__About this exercise__: Repeat each entry verbatim.

(Collected data)
------------------------------

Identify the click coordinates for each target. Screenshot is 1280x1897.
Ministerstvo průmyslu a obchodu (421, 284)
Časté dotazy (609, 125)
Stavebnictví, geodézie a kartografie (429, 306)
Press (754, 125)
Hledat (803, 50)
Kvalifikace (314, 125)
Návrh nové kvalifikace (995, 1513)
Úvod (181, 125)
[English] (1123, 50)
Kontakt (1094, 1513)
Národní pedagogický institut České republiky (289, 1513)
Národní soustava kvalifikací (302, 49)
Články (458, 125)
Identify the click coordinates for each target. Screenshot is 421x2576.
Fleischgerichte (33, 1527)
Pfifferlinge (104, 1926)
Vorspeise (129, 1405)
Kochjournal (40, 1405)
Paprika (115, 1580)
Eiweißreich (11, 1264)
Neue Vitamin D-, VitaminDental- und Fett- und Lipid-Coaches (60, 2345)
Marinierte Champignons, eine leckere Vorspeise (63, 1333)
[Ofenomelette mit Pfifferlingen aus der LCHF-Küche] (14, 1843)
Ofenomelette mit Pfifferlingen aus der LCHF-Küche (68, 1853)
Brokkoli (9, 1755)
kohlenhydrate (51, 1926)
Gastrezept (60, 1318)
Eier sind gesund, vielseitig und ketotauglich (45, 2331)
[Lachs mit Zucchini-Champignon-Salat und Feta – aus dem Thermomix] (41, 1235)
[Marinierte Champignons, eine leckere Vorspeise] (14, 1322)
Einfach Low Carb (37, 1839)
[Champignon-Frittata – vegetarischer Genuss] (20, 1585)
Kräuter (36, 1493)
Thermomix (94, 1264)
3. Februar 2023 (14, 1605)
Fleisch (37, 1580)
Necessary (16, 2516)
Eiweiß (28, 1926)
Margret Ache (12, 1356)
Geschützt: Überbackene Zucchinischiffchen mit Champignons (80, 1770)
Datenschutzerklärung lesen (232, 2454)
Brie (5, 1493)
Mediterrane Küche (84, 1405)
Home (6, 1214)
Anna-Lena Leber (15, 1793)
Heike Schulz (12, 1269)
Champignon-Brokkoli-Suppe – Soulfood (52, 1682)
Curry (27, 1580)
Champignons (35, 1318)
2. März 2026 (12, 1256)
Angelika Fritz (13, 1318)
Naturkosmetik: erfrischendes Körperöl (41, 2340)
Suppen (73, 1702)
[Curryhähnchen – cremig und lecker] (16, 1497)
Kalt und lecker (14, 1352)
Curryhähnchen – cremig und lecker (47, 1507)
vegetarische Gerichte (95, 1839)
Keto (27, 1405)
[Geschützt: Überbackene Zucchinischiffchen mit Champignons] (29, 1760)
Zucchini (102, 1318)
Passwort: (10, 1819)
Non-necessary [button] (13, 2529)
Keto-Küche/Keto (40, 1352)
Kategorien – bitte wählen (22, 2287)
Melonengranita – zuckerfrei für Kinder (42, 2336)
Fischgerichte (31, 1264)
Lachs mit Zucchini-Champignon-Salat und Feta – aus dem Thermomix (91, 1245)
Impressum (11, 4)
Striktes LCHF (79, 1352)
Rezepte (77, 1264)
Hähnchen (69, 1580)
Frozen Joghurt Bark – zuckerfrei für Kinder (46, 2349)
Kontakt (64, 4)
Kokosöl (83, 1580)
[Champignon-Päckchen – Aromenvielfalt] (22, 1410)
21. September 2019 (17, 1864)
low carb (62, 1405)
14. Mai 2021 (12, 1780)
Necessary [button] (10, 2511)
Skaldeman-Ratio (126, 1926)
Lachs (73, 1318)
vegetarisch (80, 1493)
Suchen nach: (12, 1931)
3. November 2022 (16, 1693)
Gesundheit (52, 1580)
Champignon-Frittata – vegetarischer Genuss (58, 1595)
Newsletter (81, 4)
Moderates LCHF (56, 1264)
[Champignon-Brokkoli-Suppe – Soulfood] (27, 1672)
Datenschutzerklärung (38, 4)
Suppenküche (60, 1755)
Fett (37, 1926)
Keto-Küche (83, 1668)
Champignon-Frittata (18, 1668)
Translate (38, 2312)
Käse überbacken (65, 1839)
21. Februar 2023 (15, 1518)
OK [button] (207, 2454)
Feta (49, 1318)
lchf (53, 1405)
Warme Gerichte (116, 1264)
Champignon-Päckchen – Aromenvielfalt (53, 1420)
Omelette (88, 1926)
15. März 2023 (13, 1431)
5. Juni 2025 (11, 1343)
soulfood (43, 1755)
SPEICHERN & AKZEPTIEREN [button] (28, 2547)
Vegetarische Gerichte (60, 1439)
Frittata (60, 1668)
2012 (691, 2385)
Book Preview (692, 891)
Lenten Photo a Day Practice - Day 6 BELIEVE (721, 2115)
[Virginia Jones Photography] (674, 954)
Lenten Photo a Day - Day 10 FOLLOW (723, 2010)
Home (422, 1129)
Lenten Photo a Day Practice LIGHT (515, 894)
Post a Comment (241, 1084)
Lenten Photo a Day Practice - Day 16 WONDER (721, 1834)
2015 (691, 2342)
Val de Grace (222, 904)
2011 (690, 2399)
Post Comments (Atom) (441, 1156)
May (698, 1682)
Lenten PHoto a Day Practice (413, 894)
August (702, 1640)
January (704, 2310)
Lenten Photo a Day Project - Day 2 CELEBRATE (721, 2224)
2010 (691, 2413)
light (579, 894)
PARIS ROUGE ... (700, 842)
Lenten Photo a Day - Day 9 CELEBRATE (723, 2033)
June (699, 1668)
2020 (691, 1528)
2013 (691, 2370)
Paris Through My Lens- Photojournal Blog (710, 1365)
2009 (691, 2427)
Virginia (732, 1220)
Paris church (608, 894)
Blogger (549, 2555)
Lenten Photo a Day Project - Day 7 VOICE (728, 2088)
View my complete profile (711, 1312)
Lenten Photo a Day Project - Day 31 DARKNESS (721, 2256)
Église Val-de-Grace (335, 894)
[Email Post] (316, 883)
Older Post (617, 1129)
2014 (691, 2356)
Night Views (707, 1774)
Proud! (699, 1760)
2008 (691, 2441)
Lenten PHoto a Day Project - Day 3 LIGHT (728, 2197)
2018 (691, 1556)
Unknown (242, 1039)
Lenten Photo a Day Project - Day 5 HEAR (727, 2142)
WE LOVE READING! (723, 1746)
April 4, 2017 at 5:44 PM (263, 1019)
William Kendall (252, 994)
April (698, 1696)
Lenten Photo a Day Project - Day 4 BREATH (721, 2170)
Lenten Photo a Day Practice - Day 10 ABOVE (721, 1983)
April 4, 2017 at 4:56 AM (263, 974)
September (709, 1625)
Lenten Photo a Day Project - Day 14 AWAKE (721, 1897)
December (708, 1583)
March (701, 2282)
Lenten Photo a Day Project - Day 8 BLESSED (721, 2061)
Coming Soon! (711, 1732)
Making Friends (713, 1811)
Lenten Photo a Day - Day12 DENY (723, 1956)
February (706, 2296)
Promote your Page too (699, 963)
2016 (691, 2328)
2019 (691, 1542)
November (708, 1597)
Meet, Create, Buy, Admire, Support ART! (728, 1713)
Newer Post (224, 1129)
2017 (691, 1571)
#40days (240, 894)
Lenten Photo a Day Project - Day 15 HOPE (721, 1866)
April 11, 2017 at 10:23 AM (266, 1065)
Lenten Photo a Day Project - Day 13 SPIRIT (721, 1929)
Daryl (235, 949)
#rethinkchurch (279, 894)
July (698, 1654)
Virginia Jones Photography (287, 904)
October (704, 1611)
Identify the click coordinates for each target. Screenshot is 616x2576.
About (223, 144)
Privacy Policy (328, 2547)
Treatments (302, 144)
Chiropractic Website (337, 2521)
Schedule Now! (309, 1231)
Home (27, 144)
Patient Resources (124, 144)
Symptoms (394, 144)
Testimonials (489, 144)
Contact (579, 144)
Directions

------------------------------

__Result of this exercise__:
Identify the click coordinates for each target. Screenshot is 1280x1897.
Ministerstvo průmyslu a obchodu (421, 284)
Časté dotazy (609, 125)
Stavebnictví, geodézie a kartografie (429, 306)
Press (754, 125)
Hledat (803, 50)
Kvalifikace (314, 125)
Návrh nové kvalifikace (995, 1513)
Úvod (181, 125)
[English] (1123, 50)
Kontakt (1094, 1513)
Národní pedagogický institut České republiky (289, 1513)
Národní soustava kvalifikací (302, 49)
Články (458, 125)
Identify the click coordinates for each target. Screenshot is 421x2576.
Fleischgerichte (33, 1527)
Pfifferlinge (104, 1926)
Vorspeise (129, 1405)
Kochjournal (40, 1405)
Paprika (115, 1580)
Eiweißreich (11, 1264)
Neue Vitamin D-, VitaminDental- und Fett- und Lipid-Coaches (60, 2345)
Marinierte Champignons, eine leckere Vorspeise (63, 1333)
[Ofenomelette mit Pfifferlingen aus der LCHF-Küche] (14, 1843)
Ofenomelette mit Pfifferlingen aus der LCHF-Küche (68, 1853)
Brokkoli (9, 1755)
kohlenhydrate (51, 1926)
Gastrezept (60, 1318)
Eier sind gesund, vielseitig und ketotauglich (45, 2331)
[Lachs mit Zucchini-Champignon-Salat und Feta – aus dem Thermomix] (41, 1235)
[Marinierte Champignons, eine leckere Vorspeise] (14, 1322)
Einfach Low Carb (37, 1839)
[Champignon-Frittata – vegetarischer Genuss] (20, 1585)
Kräuter (36, 1493)
Thermomix (94, 1264)
3. Februar 2023 (14, 1605)
Fleisch (37, 1580)
Necessary (16, 2516)
Eiweiß (28, 1926)
Margret Ache (12, 1356)
Geschützt: Überbackene Zucchinischiffchen mit Champignons (80, 1770)
Datenschutzerklärung lesen (232, 2454)
Brie (5, 1493)
Mediterrane Küche (84, 1405)
Home (6, 1214)
Anna-Lena Leber (15, 1793)
Heike Schulz (12, 1269)
Champignon-Brokkoli-Suppe – Soulfood (52, 1682)
Curry (27, 1580)
Champignons (35, 1318)
2. März 2026 (12, 1256)
Angelika Fritz (13, 1318)
Naturkosmetik: erfrischendes Körperöl (41, 2340)
Suppen (73, 1702)
[Curryhähnchen – cremig und lecker] (16, 1497)
Kalt und lecker (14, 1352)
Curryhähnchen – cremig und lecker (47, 1507)
vegetarische Gerichte (95, 1839)
Keto (27, 1405)
[Geschützt: Überbackene Zucchinischiffchen mit Champignons] (29, 1760)
Zucchini (102, 1318)
Passwort: (10, 1819)
Non-necessary [button] (13, 2529)
Keto-Küche/Keto (40, 1352)
Kategorien – bitte wählen (22, 2287)
Melonengranita – zuckerfrei für Kinder (42, 2336)
Fischgerichte (31, 1264)
Lachs mit Zucchini-Champignon-Salat und Feta – aus dem Thermomix (91, 1245)
Impressum (11, 4)
Striktes LCHF (79, 1352)
Rezepte (77, 1264)
Hähnchen (69, 1580)
Frozen Joghurt Bark – zuckerfrei für Kinder (46, 2349)
Kontakt (64, 4)
Kokosöl (83, 1580)
[Champignon-Päckchen – Aromenvielfalt] (22, 1410)
21. September 2019 (17, 1864)
low carb (62, 1405)
14. Mai 2021 (12, 1780)
Necessary [button] (10, 2511)
Skaldeman-Ratio (126, 1926)
Lachs (73, 1318)
vegetarisch (80, 1493)
Suchen nach: (12, 1931)
3. November 2022 (16, 1693)
Gesundheit (52, 1580)
Champignon-Frittata – vegetarischer Genuss (58, 1595)
Newsletter (81, 4)
Moderates LCHF (56, 1264)
[Champignon-Brokkoli-Suppe – Soulfood] (27, 1672)
Datenschutzerklärung (38, 4)
Suppenküche (60, 1755)
Fett (37, 1926)
Keto-Küche (83, 1668)
Champignon-Frittata (18, 1668)
Translate (38, 2312)
Käse überbacken (65, 1839)
21. Februar 2023 (15, 1518)
OK [button] (207, 2454)
Feta (49, 1318)
lchf (53, 1405)
Warme Gerichte (116, 1264)
Champignon-Päckchen – Aromenvielfalt (53, 1420)
Omelette (88, 1926)
15. März 2023 (13, 1431)
5. Juni 2025 (11, 1343)
soulfood (43, 1755)
SPEICHERN & AKZEPTIEREN [button] (28, 2547)
Vegetarische Gerichte (60, 1439)
Frittata (60, 1668)
2012 (691, 2385)
Book Preview (692, 891)
Lenten Photo a Day Practice - Day 6 BELIEVE (721, 2115)
[Virginia Jones Photography] (674, 954)
Lenten Photo a Day - Day 10 FOLLOW (723, 2010)
Home (422, 1129)
Lenten Photo a Day Practice LIGHT (515, 894)
Post a Comment (241, 1084)
Lenten Photo a Day Practice - Day 16 WONDER (721, 1834)
2015 (691, 2342)
Val de Grace (222, 904)
2011 (690, 2399)
Post Comments (Atom) (441, 1156)
May (698, 1682)
Lenten PHoto a Day Practice (413, 894)
August (702, 1640)
January (704, 2310)
Lenten Photo a Day Project - Day 2 CELEBRATE (721, 2224)
2010 (691, 2413)
light (579, 894)
PARIS ROUGE ... (700, 842)
Lenten Photo a Day - Day 9 CELEBRATE (723, 2033)
June (699, 1668)
2020 (691, 1528)
2013 (691, 2370)
Paris Through My Lens- Photojournal Blog (710, 1365)
2009 (691, 2427)
Virginia (732, 1220)
Paris church (608, 894)
Blogger (549, 2555)
Lenten Photo a Day Project - Day 7 VOICE (728, 2088)
View my complete profile (711, 1312)
Lenten Photo a Day Project - Day 31 DARKNESS (721, 2256)
Église Val-de-Grace (335, 894)
[Email Post] (316, 883)
Older Post (617, 1129)
2014 (691, 2356)
Night Views (707, 1774)
Proud! (699, 1760)
2008 (691, 2441)
Lenten PHoto a Day Project - Day 3 LIGHT (728, 2197)
2018 (691, 1556)
Unknown (242, 1039)
Lenten Photo a Day Project - Day 5 HEAR (727, 2142)
WE LOVE READING! (723, 1746)
April 4, 2017 at 5:44 PM (263, 1019)
William Kendall (252, 994)
April (698, 1696)
Lenten Photo a Day Project - Day 4 BREATH (721, 2170)
Lenten Photo a Day Practice - Day 10 ABOVE (721, 1983)
April 4, 2017 at 4:56 AM (263, 974)
September (709, 1625)
Lenten Photo a Day Project - Day 14 AWAKE (721, 1897)
December (708, 1583)
March (701, 2282)
Lenten Photo a Day Project - Day 8 BLESSED (721, 2061)
Coming Soon! (711, 1732)
Making Friends (713, 1811)
Lenten Photo a Day - Day12 DENY (723, 1956)
February (706, 2296)
Promote your Page too (699, 963)
2016 (691, 2328)
2019 (691, 1542)
November (708, 1597)
Meet, Create, Buy, Admire, Support ART! (728, 1713)
Newer Post (224, 1129)
2017 (691, 1571)
#40days (240, 894)
Lenten Photo a Day Project - Day 15 HOPE (721, 1866)
April 11, 2017 at 10:23 AM (266, 1065)
Lenten Photo a Day Project - Day 13 SPIRIT (721, 1929)
Daryl (235, 949)
#rethinkchurch (279, 894)
July (698, 1654)
Virginia Jones Photography (287, 904)
October (704, 1611)
Identify the click coordinates for each target. Screenshot is 616x2576.
About (223, 144)
Privacy Policy (328, 2547)
Treatments (302, 144)
Chiropractic Website (337, 2521)
Schedule Now! (309, 1231)
Home (27, 144)
Patient Resources (124, 144)
Symptoms (394, 144)
Testimonials (489, 144)
Contact (579, 144)
Directions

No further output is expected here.